A number of years ago I was very flattered when they invited me onto the pod to discuss #time4change. They bravely raised their heads above the parapet when so many others looked the other way. With both of them owning their own mental health history we were able to have a truly authentic chat about mental health in the arts, and specifically mental health support during training.
So much has happened since then, the pandemic, BLM, a plethora of complaints and investigations around poor practice within the drama school sector. Then spurred on by Daisy May Cooper’s story the other week around her experience studying at RADA that hornet’s nest has been well and truly rattled again (even though Daisy first spoke about her training a few years ago in a Radio 4 interview I believe). Anyway – as ever journalists took an interest and I suspect that it was this that spurred the 98% to launch their polls.
Now as a disclaimer I should say from the outset that any twitter poll is flawed and not at all scientific. There’s no way of checking if all the entries are real, we have no data to tell us if the people trained last year or 20 years ago or indeed at all. One person’s perceived bad experience does not a case make – however over 1000 people took the poll and the results were unsurprisingly damning.

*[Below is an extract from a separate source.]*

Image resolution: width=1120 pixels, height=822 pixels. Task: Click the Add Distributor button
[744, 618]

Once again I should set a caveat as drama training is difficult, you’re asking people to constantly work out of their comfort zone in order to activate their “growth zone”. So in many ways, you’re always teaching on the edge of comfortable – however, that should not mean that people are experiencing a constant barrage of negative feedback with no balance, and under no circumstances at all should people ever be feeling exploited, abused, uncared for or bullied. Yet as always this is exactly the result that the polls showed.
Just 67% of people polled felt that they weren’t ready for the industry after training, yet how can that be after spending at least £27K on your training? Again I would put the caveat that there are lots of schools currently taking people that they know will not be “industry ready” after their 2 or 3 years. They accept them because the accounts need to add up. However even with that knowledge – 67% represents an awful lot of people being trained for nothing. 64% of people felt like their training had raised some serious concerns that they weren’t able to take anywhere whilst 62% had reported poor behaviour but felt that nothing had been done to address the issue.

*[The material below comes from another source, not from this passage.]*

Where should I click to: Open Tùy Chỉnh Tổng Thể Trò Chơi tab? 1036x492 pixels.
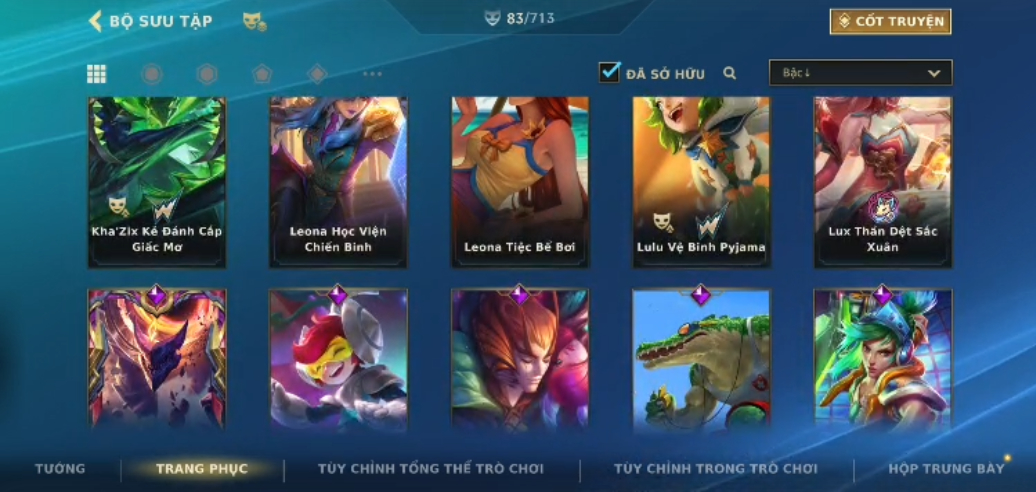coord(431,469)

Acting is life and life is weird, so very often actors are required to ‘expose’ themselves (both physically and/or emotional) or put themselves in a vulnerable position in order to truthfully play a role. This has long been recognised as a ‘danger point’ within the profession and thankfully in regard to the physical exposure we’ve seen the rise of intimacy co-ordinators whose sole purpose is to communicate and keep people safe – yet 63% of people had seemingly not had that support whilst training. Now again, it could be that all the pollsters were of a pre-intimacy co-ordinator age however the Federation of Drama Schools (the FDS) insist that all of their schools use intimacy co-ordinators these days?

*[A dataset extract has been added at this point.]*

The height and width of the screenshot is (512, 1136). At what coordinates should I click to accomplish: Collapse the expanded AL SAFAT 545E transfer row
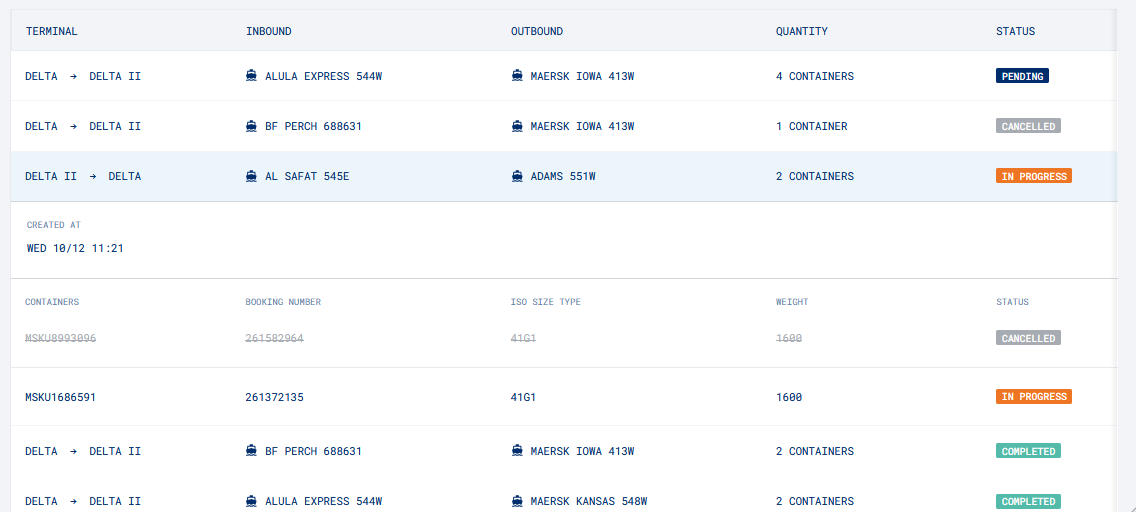tap(560, 176)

However the question that provided my eureka moment was this “Based on my time at drama school I would recommend actor/musical theatre training at my school to others” as a staggering 58.9% of participants said that they would. Given the high percentage of negative replies this means that people are knowingly promoting courses which have harmed them, or that have known bad practice.
Now this was first raised with me after the QC’s report came out over the Arts Ed investigation. When discussing the report with my then students in a bid to find out if they had any similar concerns about The MTA’s training at that point, they said something that stuck with me – they all knew that those practices were going on at that college, but it had been sold to them as the “done thing”. Some of them had been told these “stories” from a young age as they attended local dance schools, often run by former students of the college. It was one of my then students that rightly said that performers were being groomed “to be obedient” from a young age. That sentence really stuck with me.
The results of the 98% poll support this hypothesis – nobody is demanding change as everybody is so desperate to train at these places. It’s the same with the audition fees isn’t it? We all know that they’re financially driven by the colleges, yet year after year people keep paying that fee because college X has been around a long time and they’ve kept seeing the name in the programme. Therefore college X is the only route to success.
So even though there are still dubious practices going on at these colleges, they have such a monopoly on the perception of success that so many young performers and their parents have, people will take the risk and train there.
I’m reminded of that time that Trump said that he could murder someone and the people would still vote for him – seemingly there are a core group of colleges in the UK that have a similar mantra. They’ll just keep on doing what they do cos the “punters” keep on coming.
I guess that the question that we really need to be asking is – how did we get to a place where training at certain colleges is akin to some sort of Stockholm Syndrome, you know that it’s wrong and detrimental to you, but you just keep going back?